### Testo da leggere
++++

L’identità culturale, economica, politica e, in misura minore, religiosa dell’America ricalca a grandi linee quella europea. Pur essendo il frutto della fede e dell’illuminismo europeo, l’America è tuttavia unica per molti aspetti significativi.

Per quanto riguarda il cattolicesimo degli Stati Uniti, è noto che i cattolici sono stati per lungo tempo una minoranza riconoscibile. I cattolici frequentavano chiese e scuole diverse; digiunavano il venerdì; celebravano i giorni festivi in modo diverso; spesso vivevano in quartieri etnici. In breve, i cattolici erano diversi. Tuttavia, erano anche orgogliosamente americani. La loro fede ispirava un patriottismo. Nella Seconda guerra mondiale, i cattolici hanno combattuto e sono morti per la libertà a fianco dei loro fratelli e sorelle protestanti ed ebrei. È stata la fede dei cattolici a ispirare tale sacrificio. Erano una minoranza religiosa, salda nella fede, anche se a volte trattati come cittadini di seconda classe, o peggio.

Dagli anni ’60 i cattolici hanno perso sempre più la loro identità unica. Non sono più una minoranza riconoscibile perché si sono completamente assimilati alla cultura americana. I cattolici qui sono spesso prima americani e poi cattolici.

Le conseguenze sono evidenti. Molti cattolici hanno le stesse convinzioni della popolazione generale. Avete un presidente cattolico autodefinitosi che è un esempio di quello che il cardinale Gregory ha recentemente descritto come un “cattolico da bar”. Molti dei vostri funzionari pubblici cattolici appartengono alla stessa categoria. Molti dei vostri ospedali e università cattolici sono cattolici solo di nome. Lo status di minoranza di molte cose cattoliche qui negli Stati Uniti, che forniva un’importante testimonianza della pienezza della nostra fede cattolica, è stato scambiato con l’assimilazione culturale.

++++

### Dati di partenza
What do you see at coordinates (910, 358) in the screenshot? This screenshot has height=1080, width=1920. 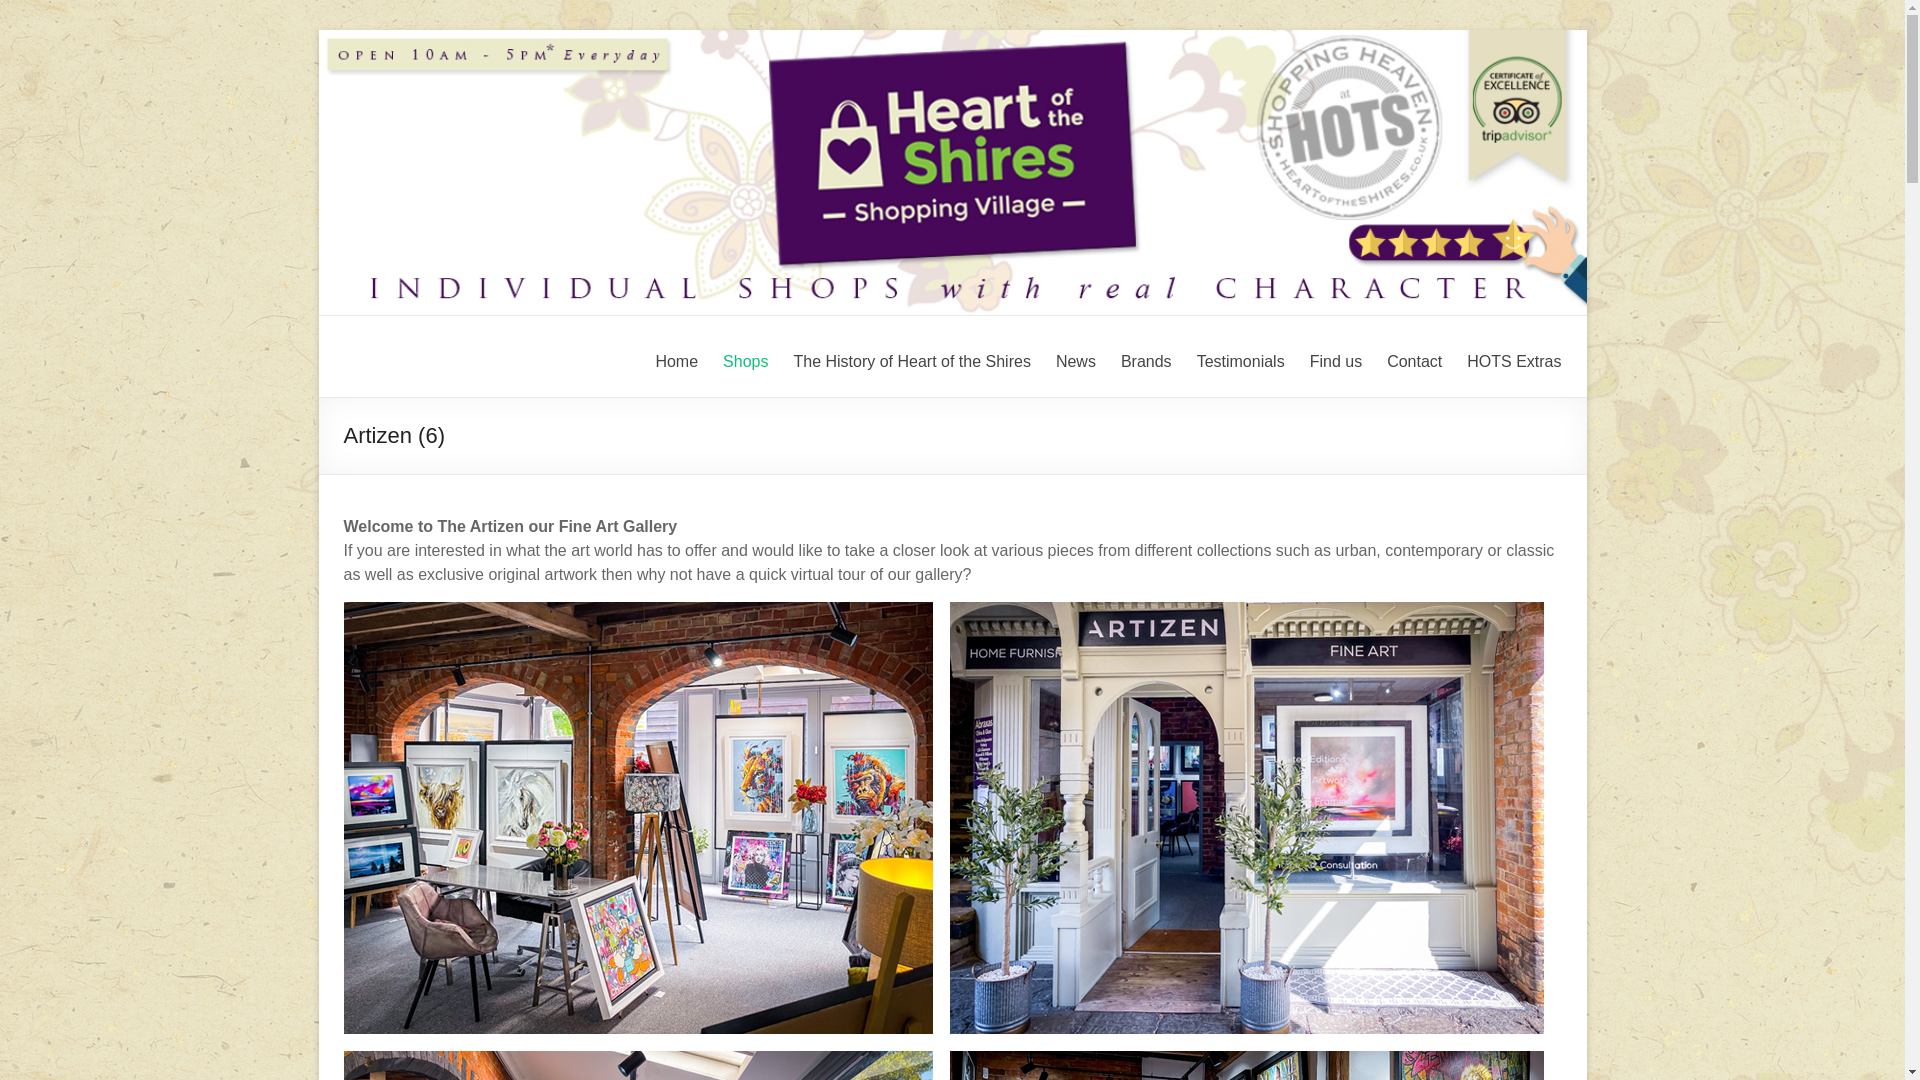 I see `The History of Heart of the Shires` at bounding box center [910, 358].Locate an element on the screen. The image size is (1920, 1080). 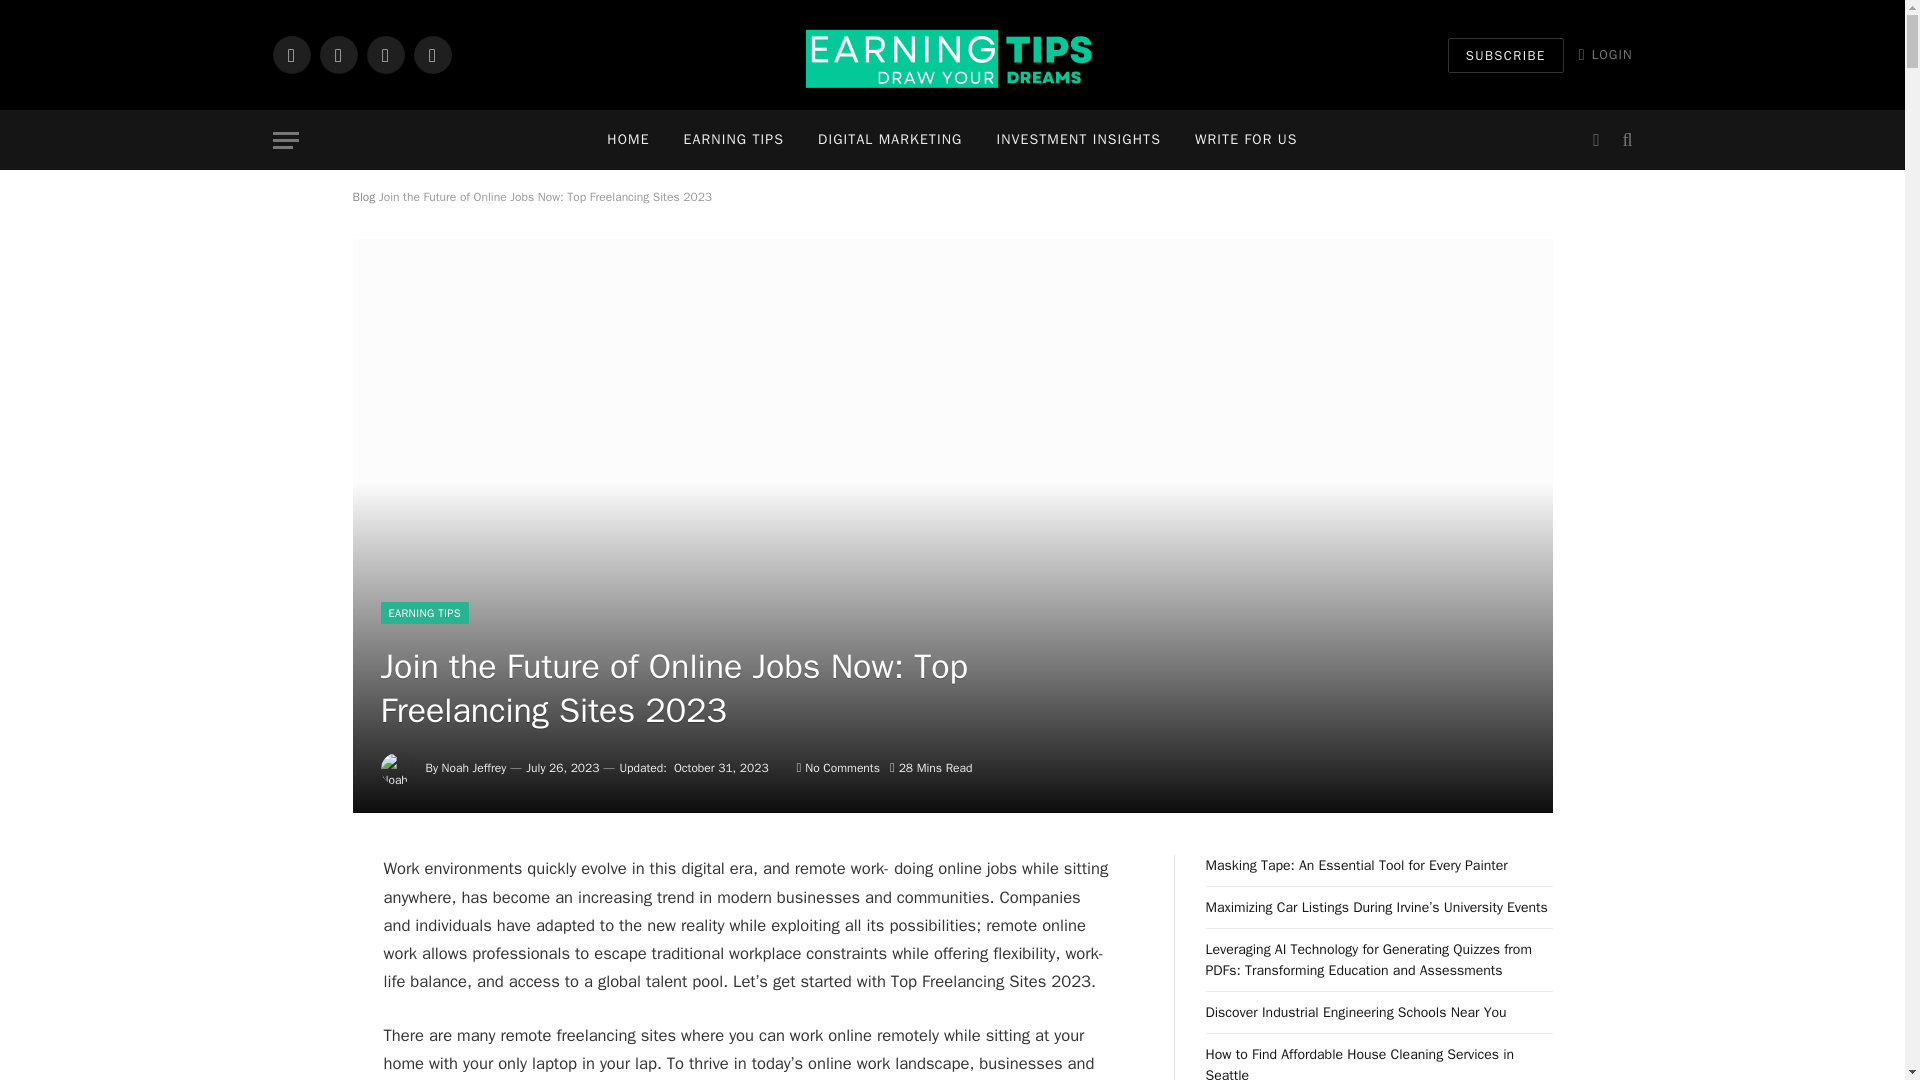
EARNING TIPS is located at coordinates (733, 140).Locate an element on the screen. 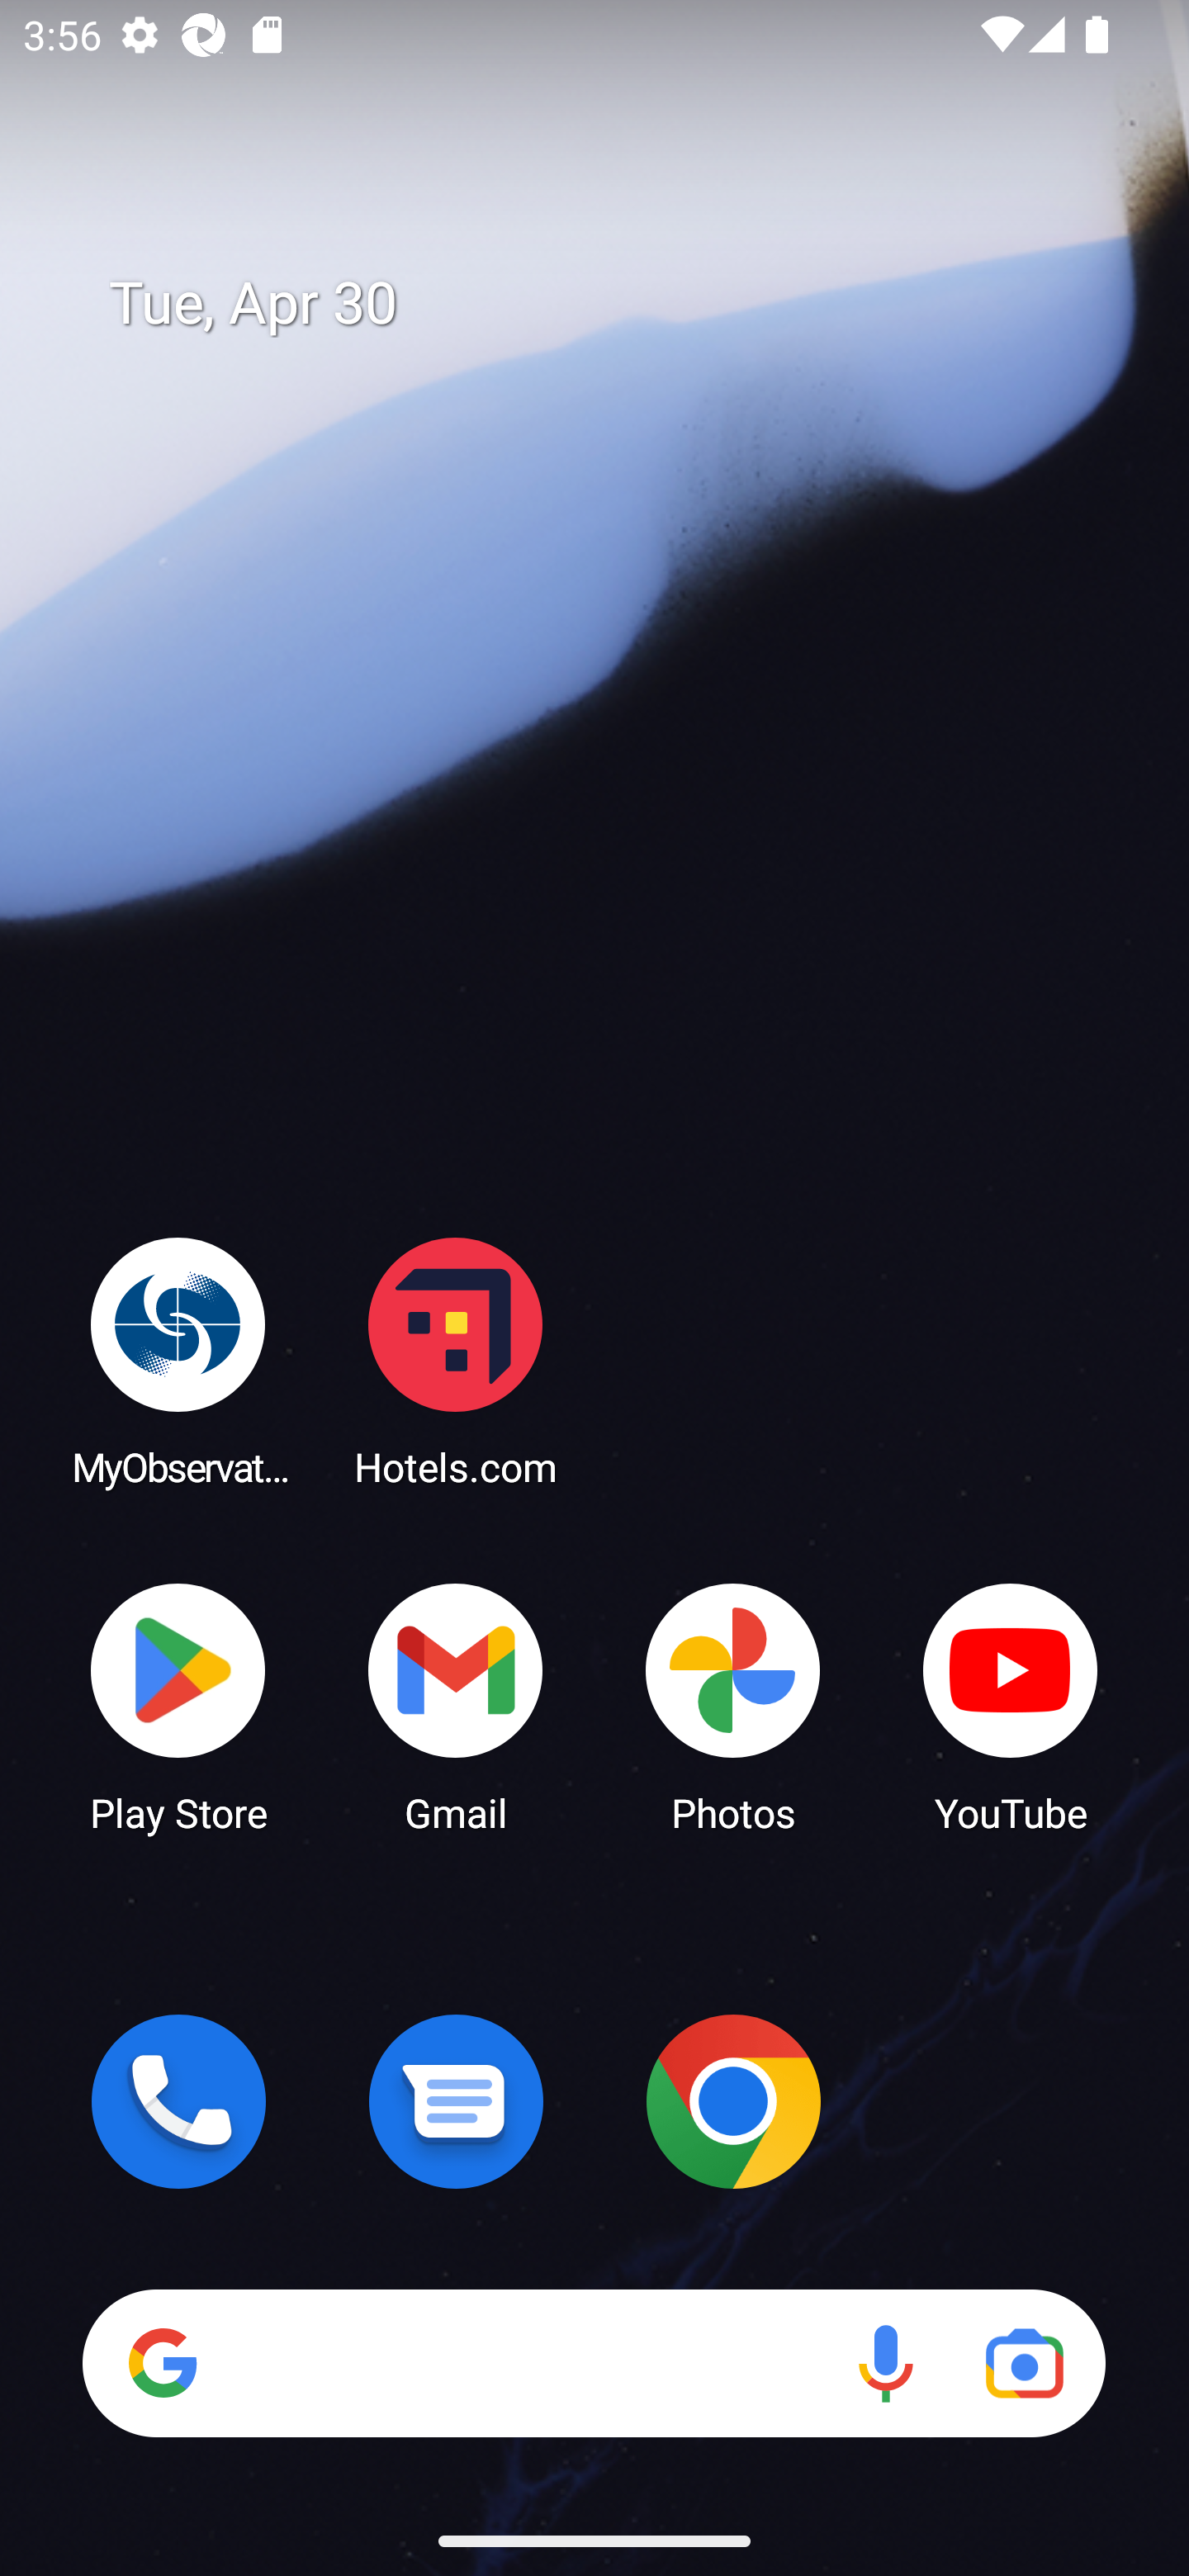 This screenshot has width=1189, height=2576. Google Lens is located at coordinates (1024, 2363).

++++

### Esercizio scritto A
Indicate se ciascuna affermazione concorda con il testo sul cattolicesimo negli Stati Uniti, rispondendo sì o no e citando le parole del testo che lo stabiliscono. (i) Nella Seconda guerra mondiale i cattolici combatterono insieme a protestanti ed ebrei. (ii) Dagli anni ’60 i cattolici sono rimasti una minoranza riconoscibile. (iii) Un tempo i cattolici digiunavano il venerdì.
### Esercizio scritto B
Nel testo sul cattolicesimo negli Stati Uniti, chi ha usato di recente l’espressione «cattolico da bar»?
Per svolgere gli esercizi i dati non servono.

### Risposta svolta A
(i) Sì: «i cattolici hanno combattuto e sono morti per la libertà a fianco dei loro fratelli e sorelle protestanti ed ebrei».
(ii) No: «Non sono più una minoranza riconoscibile perché si sono completamente assimilati alla cultura americana».
(iii) Sì: «digiunavano il venerdì».

### Risposta svolta B
Il cardinale Gregory.